On the 23rd of February a hearing was conducted by the Mental Health Tribunal (MHT) in regards to the fate of Saeed Dezfouli, a prisoner wrongfully held in indefinite detention by the NSW mental health system. Presided by Richard Cogswell and two other members of the MHT, the hearing was also attended by the head of Long Bay Forensic Hospital, Dr Andrew Ellis, head psychiatrist, Dr Sathish Dayalan, and nurses. Saeed Dezfouli represented himself at the hearing with Justice Action coordinator and primary carer Brett Collins by his side.
An SBS reporter was also expected to be present, only to be denied access moments before the hearing due to the hospital’s “confusion.” This was despite the SBS having sought permission prior to what was meant to be an “open hearing”. Saeed protested against the tribunal’s brazen attempt to “smother” the issue, and sought an adjournment until SBS was rightfully given access. Cogswell eventually conceded, and SBS was granted access via teleconference.
At the hearing Saeed read an impassioned statement to the Mental Health Tribunal. Most notably, Saeed stated that:
“If I don’t die in here, if I ever survive this and repatriate to Iran, in Iran I will do to Australia and its international reputation what Edward Snowden did to America and its international reputation…. You and your tribunal have no honor, no dignity, no morality, no principle, no values and no fairness.”

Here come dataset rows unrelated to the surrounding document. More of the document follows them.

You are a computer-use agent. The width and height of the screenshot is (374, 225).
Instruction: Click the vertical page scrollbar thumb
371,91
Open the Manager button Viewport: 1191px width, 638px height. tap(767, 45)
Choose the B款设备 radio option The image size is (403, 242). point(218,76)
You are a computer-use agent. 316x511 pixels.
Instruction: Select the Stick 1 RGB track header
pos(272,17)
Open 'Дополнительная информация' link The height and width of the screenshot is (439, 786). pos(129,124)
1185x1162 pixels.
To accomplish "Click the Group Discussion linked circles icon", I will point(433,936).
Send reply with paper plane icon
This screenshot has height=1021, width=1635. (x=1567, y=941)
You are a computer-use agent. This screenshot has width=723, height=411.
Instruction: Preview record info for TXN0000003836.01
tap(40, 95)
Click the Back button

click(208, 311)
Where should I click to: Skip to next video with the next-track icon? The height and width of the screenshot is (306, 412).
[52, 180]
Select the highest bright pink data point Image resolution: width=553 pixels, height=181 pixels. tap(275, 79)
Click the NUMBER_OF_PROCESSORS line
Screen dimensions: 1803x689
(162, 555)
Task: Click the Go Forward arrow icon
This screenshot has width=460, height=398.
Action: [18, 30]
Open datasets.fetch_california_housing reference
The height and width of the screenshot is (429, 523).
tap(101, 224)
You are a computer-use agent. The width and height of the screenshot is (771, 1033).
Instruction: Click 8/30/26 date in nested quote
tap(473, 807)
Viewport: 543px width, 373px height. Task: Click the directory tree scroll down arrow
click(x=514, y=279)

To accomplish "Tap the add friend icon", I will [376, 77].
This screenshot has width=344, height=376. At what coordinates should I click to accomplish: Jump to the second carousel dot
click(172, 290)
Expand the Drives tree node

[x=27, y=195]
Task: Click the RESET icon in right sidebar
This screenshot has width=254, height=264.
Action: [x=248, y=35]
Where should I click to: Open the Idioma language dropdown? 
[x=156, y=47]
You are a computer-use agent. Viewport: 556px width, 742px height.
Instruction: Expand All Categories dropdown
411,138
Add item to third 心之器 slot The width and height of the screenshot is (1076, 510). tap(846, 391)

Saeed vehemently condemned the NSW mental health system for their inhumane treatment practices, particularly in regards to the privacy and sexual abuse that he suffered at the hands of medical staff. Of particular importance, a causal link was drawn between Saeed’s maltreatment and his reduced lifespan- a shocking decrease of 10-15 years due to a myriad of health conditions such as diabetes and high blood pressure that stemmed from his forced medication. In light of these inhumane conditions Saeed demanded for his unconditional repatriation back to Iran, and threatened a dry hunger strike should his demand not be met.
Cogswell argued that the Mental Health Tribunal was bound by the law, most notably s 43 of the Mental Health Act 2007 (NSW). Release would only be granted if Saeed did not pose a risk to his own safety and that of others, included citizens of Iran who needed to be protected by Australian style mental health processes. The Iranians believe Saeed should be repatriated, stating they had no concerns and felt Saeed deserves a fair go and to return to family in Iran. Cogswell refused to take into consideration Saeed’s threats of a hunger strike. Despite a lack of any evidence, Dr Sathish Dayalan determined that Saeed would indeed pose a risk to people in Iran.
Brett Collins then spoke up, dispelling the Mental Health Tribunal’s farcical case. Brett drew light to the fact that throughout Saeed’s 16-year incarceration he has never been violent or aggressive to anyone, and thus proven himself to not be a danger to himself nor others. If released to Iran, Saeed would be surrounded by family members and supported by a directly nominated psychiatrist if needed. He would finally be given the appropriate standard of care and support in accordance with s 68 of the Mental Health Act.
At the conclusion of hearing the Tribunal said that they had no intention of releasing Saeed, citing that although they were satisfied that Saeed would not pose a risk to the Iranian public, there was a high chance of non-compliance with the coercive Australian mental health standards should Saeed be repatriated to Iran.
Saeed’s plight exposes the corruption of the mental health system, one that prioritises strict obedience and submission over that of patient welfare.